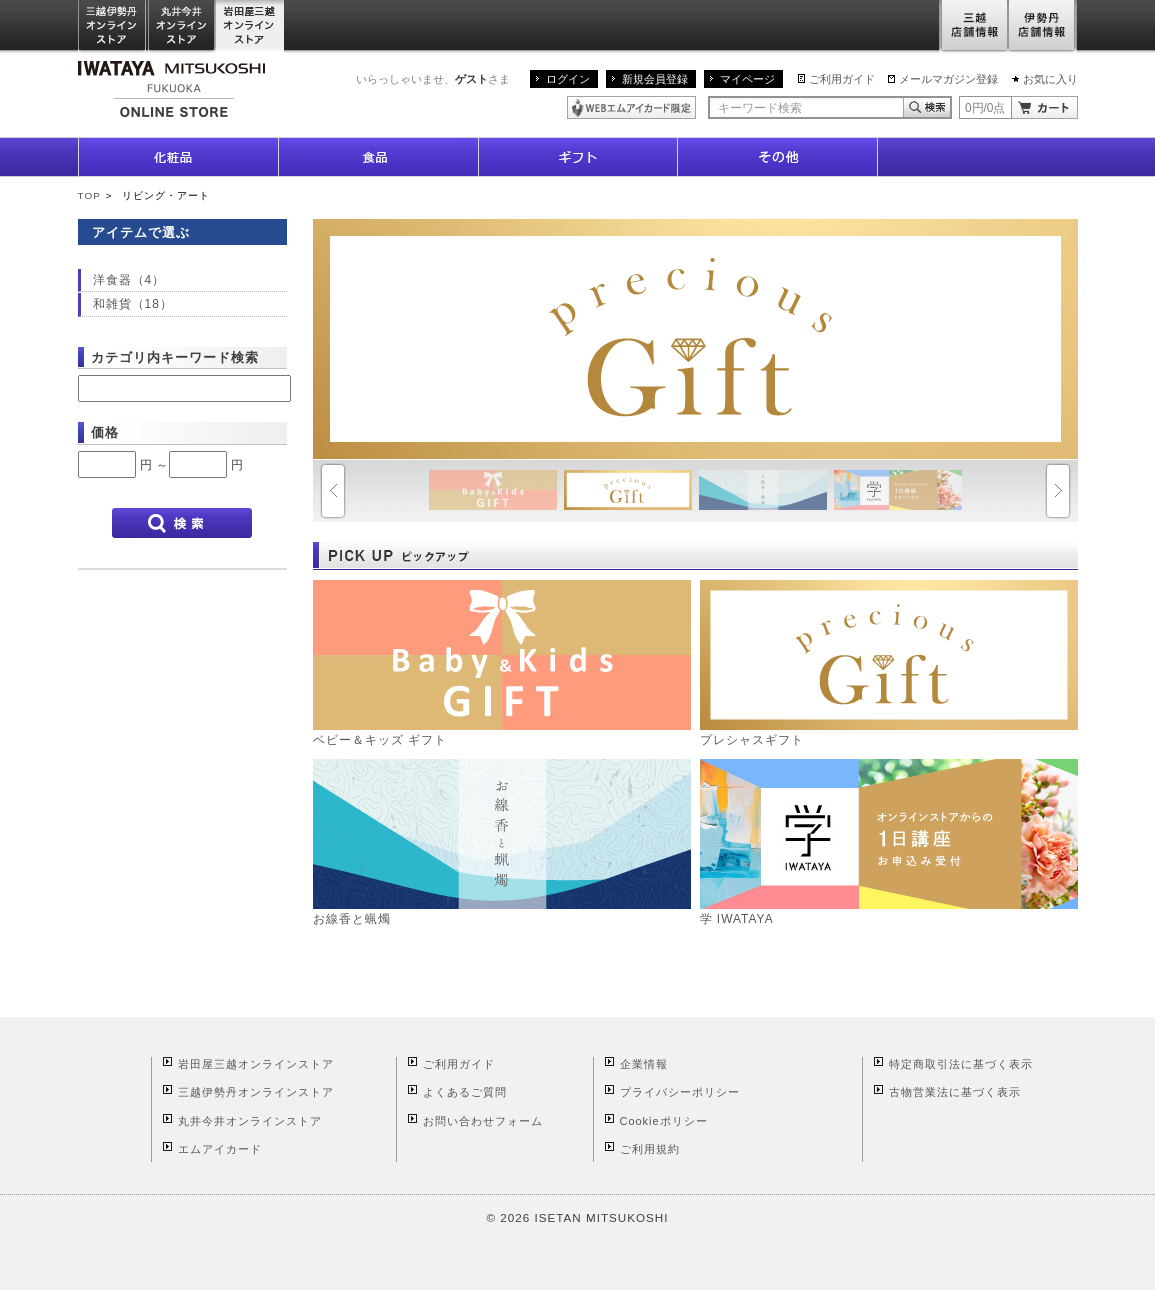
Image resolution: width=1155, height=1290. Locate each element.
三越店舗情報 (973, 26)
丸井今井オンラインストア (182, 26)
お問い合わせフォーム (483, 1121)
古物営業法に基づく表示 (955, 1092)
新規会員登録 (655, 79)
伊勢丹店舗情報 (1043, 26)
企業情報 (644, 1064)
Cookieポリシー (664, 1121)
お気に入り (1050, 79)
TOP (89, 195)
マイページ (747, 79)
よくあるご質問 (465, 1092)
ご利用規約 (650, 1149)
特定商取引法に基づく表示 (961, 1064)
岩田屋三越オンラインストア (250, 26)
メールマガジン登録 (948, 79)
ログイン (568, 79)
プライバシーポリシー (680, 1092)
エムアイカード (220, 1149)
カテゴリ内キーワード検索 (175, 357)
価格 (105, 432)
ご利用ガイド (842, 79)
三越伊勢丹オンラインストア (113, 26)
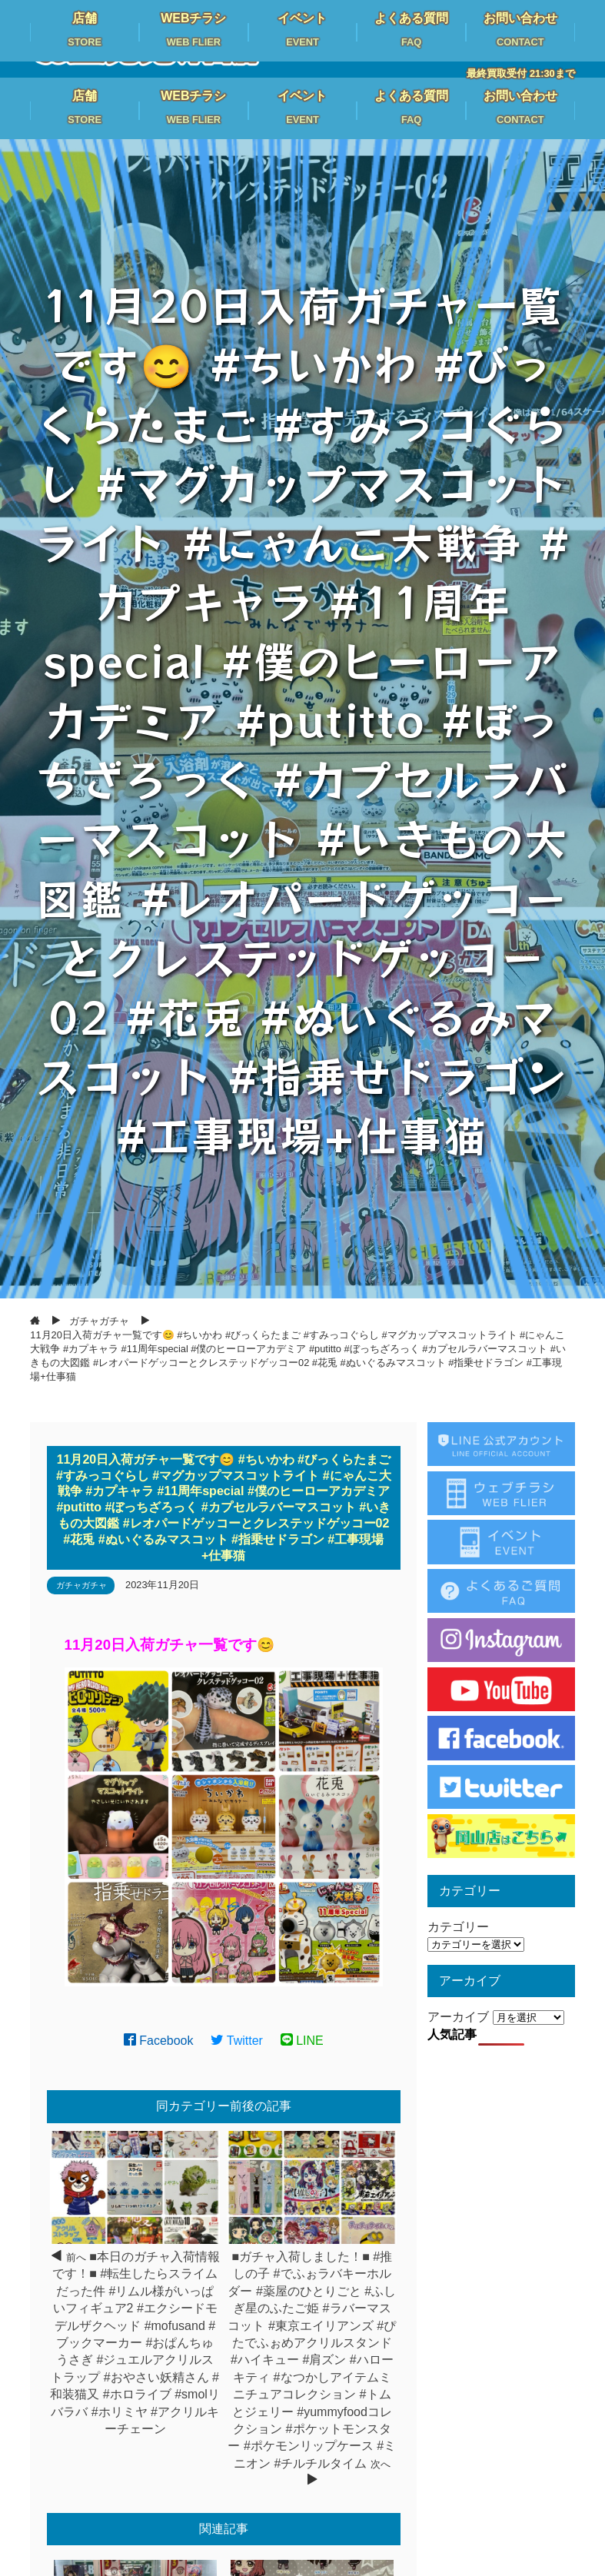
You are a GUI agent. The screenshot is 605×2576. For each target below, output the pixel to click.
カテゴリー (458, 1926)
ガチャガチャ (81, 1585)
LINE (302, 2040)
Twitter (237, 2040)
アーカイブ (458, 2016)
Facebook (159, 2040)
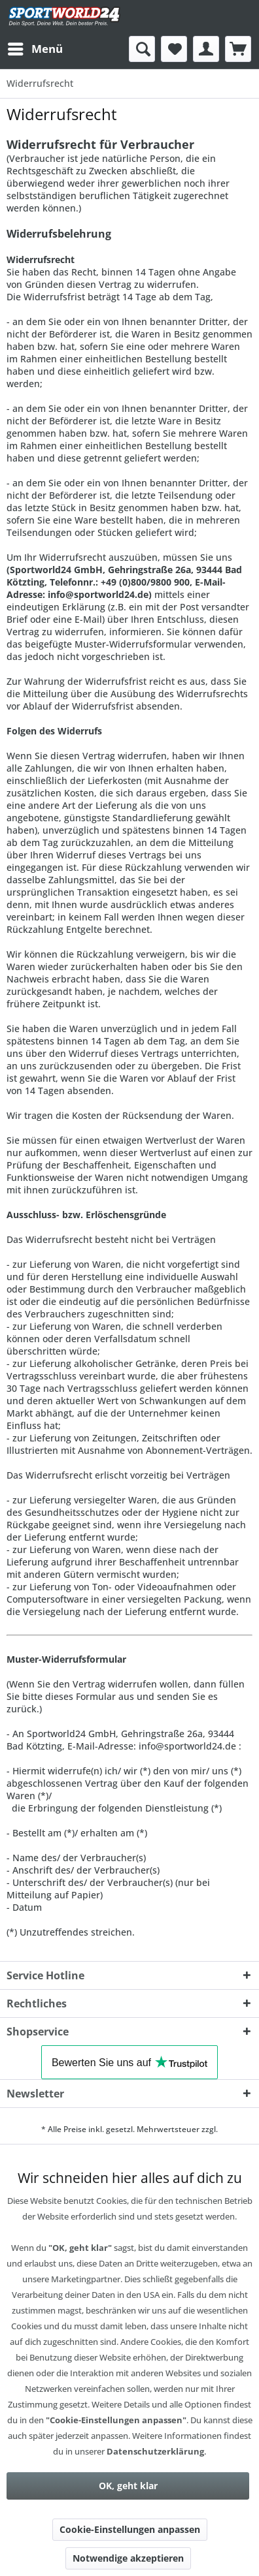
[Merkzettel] (174, 49)
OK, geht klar (128, 2485)
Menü (35, 47)
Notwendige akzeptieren (128, 2558)
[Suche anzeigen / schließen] (142, 49)
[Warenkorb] (238, 49)
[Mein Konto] (206, 49)
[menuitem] (34, 49)
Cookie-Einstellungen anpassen (130, 2529)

::::

**REQUIRED TASK**. Express the listing between the lines holding "お問い合わせフォーム (483, 1121)" and "ご利用ガイド (842, 79)", inclusive, as a two-column CSV with the header input,output and one row per line. Put the text in input and its answer in output, each in a single quoted field with any line breaks turned into spaces.

**RESPONSE FOR THIS EXERCISE**.
input,output
"お問い合わせフォーム","(483, 1121)"
"古物営業法に基づく表示","(955, 1092)"
"新規会員登録","(655, 79)"
"伊勢丹店舗情報","(1043, 26)"
"企業情報","(644, 1064)"
"Cookieポリシー","(664, 1121)"
"お気に入り","(1050, 79)"
"TOP","(89, 195)"
"マイページ","(747, 79)"
"よくあるご質問","(465, 1092)"
"ご利用規約","(650, 1149)"
"特定商取引法に基づく表示","(961, 1064)"
"岩田屋三越オンラインストア","(250, 26)"
"メールマガジン登録","(948, 79)"
"ログイン","(568, 79)"
"プライバシーポリシー","(680, 1092)"
"エムアイカード","(220, 1149)"
"カテゴリ内キーワード検索","(175, 357)"
"価格","(105, 432)"
"ご利用ガイド","(842, 79)"